Bottom-Up Techniques for Emotional Regulation in Grief
Here are a few ways to begin fostering emotional resilience through body-based practices:
1. Grounding through sensation.
When grief pulls you into overwhelm, gently bring awareness to your body. Feel your feet on the floor, notice your breath, or place a hand over your heart or abdomen. These small acts remind your nervous system that you are here and safe enough to feel what you feel.
2. Tracking emotional waves.
Rather than labeling emotions as “good” or “bad,” notice how they move through your body. Does sadness feel heavy or fluid? Does anger feel hot, tight, or electric? Tracking sensations helps build tolerance for emotion without shutting down or acting out.

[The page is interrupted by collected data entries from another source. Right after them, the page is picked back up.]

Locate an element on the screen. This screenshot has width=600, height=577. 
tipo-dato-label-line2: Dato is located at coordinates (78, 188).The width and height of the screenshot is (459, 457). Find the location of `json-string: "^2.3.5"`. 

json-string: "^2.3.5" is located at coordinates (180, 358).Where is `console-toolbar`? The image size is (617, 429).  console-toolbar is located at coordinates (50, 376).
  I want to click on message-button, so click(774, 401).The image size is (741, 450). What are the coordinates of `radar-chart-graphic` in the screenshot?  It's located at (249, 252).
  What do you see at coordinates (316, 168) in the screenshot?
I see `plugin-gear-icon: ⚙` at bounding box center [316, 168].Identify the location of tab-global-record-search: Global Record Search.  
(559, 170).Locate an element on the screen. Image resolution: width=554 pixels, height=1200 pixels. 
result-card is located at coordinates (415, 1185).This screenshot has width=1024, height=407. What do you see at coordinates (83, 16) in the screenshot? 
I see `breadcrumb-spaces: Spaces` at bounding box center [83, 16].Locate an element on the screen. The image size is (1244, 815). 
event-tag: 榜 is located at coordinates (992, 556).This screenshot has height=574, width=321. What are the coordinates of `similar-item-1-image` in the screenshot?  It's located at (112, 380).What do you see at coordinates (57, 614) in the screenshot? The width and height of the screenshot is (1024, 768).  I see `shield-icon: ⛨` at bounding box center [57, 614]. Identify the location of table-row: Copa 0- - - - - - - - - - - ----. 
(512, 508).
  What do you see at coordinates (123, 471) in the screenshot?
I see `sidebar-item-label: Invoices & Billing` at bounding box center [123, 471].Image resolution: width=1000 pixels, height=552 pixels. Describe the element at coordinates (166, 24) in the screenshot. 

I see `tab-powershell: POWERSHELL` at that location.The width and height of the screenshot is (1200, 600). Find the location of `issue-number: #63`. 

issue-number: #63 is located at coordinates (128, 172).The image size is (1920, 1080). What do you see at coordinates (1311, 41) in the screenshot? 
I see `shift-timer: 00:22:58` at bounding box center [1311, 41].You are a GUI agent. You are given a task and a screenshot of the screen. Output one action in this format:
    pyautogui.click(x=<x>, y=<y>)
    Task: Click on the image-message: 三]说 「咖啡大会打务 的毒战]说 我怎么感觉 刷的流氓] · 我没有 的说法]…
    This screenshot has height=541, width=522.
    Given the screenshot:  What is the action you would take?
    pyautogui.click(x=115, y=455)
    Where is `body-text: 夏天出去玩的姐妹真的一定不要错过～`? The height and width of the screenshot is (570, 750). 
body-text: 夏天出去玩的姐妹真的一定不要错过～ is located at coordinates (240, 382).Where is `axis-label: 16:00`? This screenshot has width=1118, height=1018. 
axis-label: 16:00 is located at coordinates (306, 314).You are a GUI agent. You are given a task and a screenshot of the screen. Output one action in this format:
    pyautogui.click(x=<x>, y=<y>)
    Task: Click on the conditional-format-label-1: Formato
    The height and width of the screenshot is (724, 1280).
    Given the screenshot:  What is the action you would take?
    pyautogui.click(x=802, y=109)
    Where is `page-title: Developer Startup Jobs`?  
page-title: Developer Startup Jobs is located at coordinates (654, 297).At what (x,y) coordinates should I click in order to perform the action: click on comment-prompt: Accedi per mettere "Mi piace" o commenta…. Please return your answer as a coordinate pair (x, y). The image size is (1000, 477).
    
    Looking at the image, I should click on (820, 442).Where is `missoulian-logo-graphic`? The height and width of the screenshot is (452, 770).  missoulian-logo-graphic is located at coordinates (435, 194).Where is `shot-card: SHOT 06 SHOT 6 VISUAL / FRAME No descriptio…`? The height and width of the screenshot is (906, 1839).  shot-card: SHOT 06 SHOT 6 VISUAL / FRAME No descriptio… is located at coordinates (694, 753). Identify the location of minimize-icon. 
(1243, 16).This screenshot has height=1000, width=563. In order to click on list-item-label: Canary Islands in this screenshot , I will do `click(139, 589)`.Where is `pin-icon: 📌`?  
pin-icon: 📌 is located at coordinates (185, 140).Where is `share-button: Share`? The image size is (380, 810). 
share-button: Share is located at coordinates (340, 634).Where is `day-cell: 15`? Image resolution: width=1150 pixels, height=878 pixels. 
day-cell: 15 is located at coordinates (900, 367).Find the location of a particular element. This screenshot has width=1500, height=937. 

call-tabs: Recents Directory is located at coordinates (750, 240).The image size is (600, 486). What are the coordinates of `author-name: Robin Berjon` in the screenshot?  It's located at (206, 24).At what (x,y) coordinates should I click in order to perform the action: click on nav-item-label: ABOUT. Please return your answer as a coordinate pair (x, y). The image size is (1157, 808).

3. Using movement to release energy.
Grief often carries energy that needs to move—through crying, walking, stretching, dancing, or shaking. Movement helps complete stress responses that may otherwise stay trapped, reducing the sense of stagnation or tension that can accompany prolonged mourning.
4. Orienting to safety.
When you feel lost in grief, take a moment to look around the room. Name a few things you see, hear, or feel. This helps your body register that, even while grief exists, you are not in danger now. Safety and sadness can coexist.
5. Cultivating gentleness and rest.
Emotional regulation is not about productivity—it’s about permission. The body heals through softness and rest, not through pressure. Allowing yourself downtime or quiet moments of self-soothing is a form of resilience, not avoidance.
Finding Regulation in the Waves
Grief changes you, but it also teaches you. Over time, these body-based practices can help you build trust in your own capacity to weather difficult emotions. You begin to recognize that grief comes in waves—and that regulation is not about stopping the waves, but about learning to float through them.
In that steadying, the nervous system slowly relearns safety, and the heart remembers how to stay open—grieving and living, at the same time.